Please copy out the rows below word for word, leaving out the pictures.

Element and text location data
____

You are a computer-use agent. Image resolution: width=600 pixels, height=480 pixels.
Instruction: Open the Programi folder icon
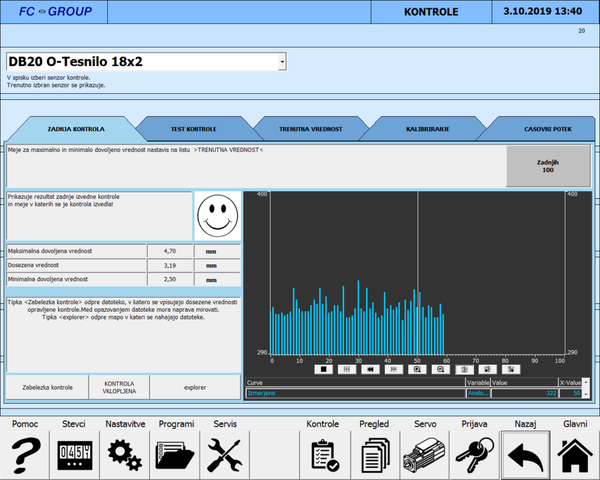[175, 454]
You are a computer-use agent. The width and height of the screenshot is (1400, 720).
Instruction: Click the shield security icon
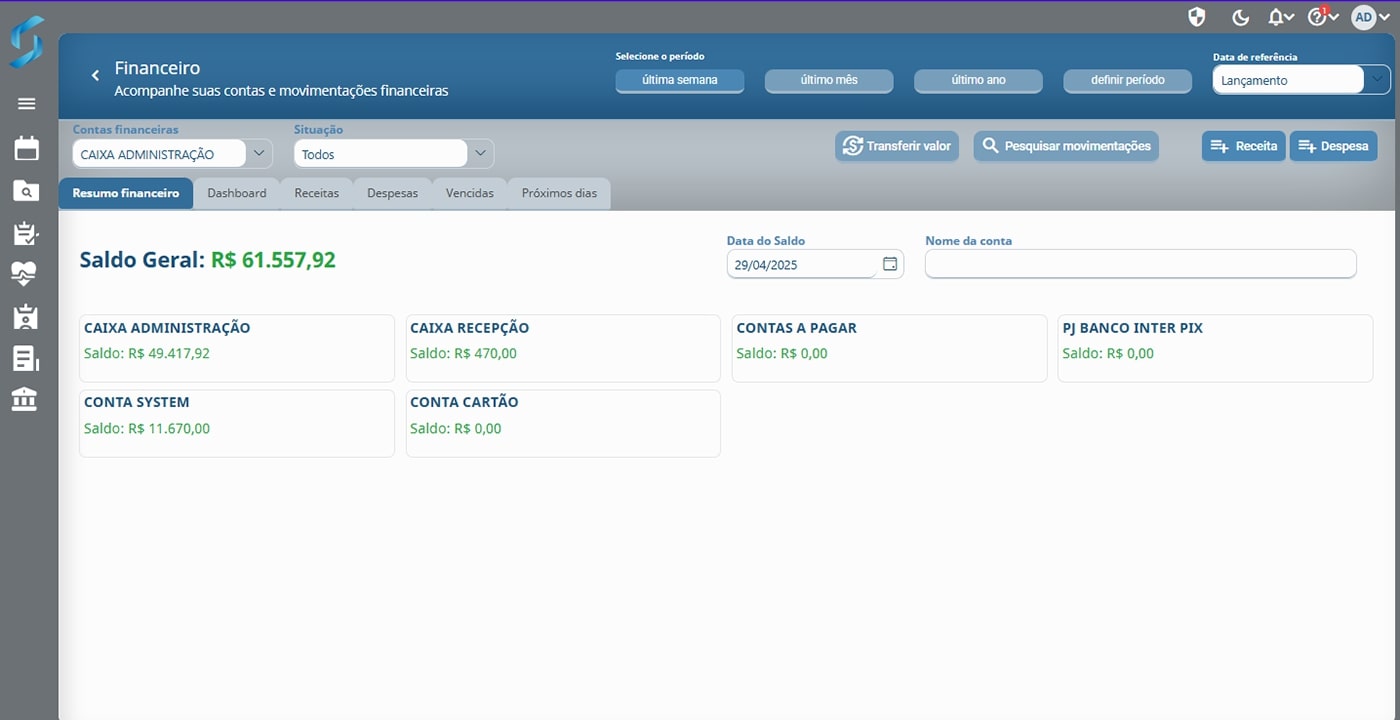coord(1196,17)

____

▶ **SOLVED PROBLEM**
You are a computer-use agent. Image resolution: width=600 pixels, height=480 pixels.
Instruction: Open the Programi folder icon
[175, 454]
You are a computer-use agent. The width and height of the screenshot is (1400, 720).
Instruction: Click the shield security icon
coord(1196,17)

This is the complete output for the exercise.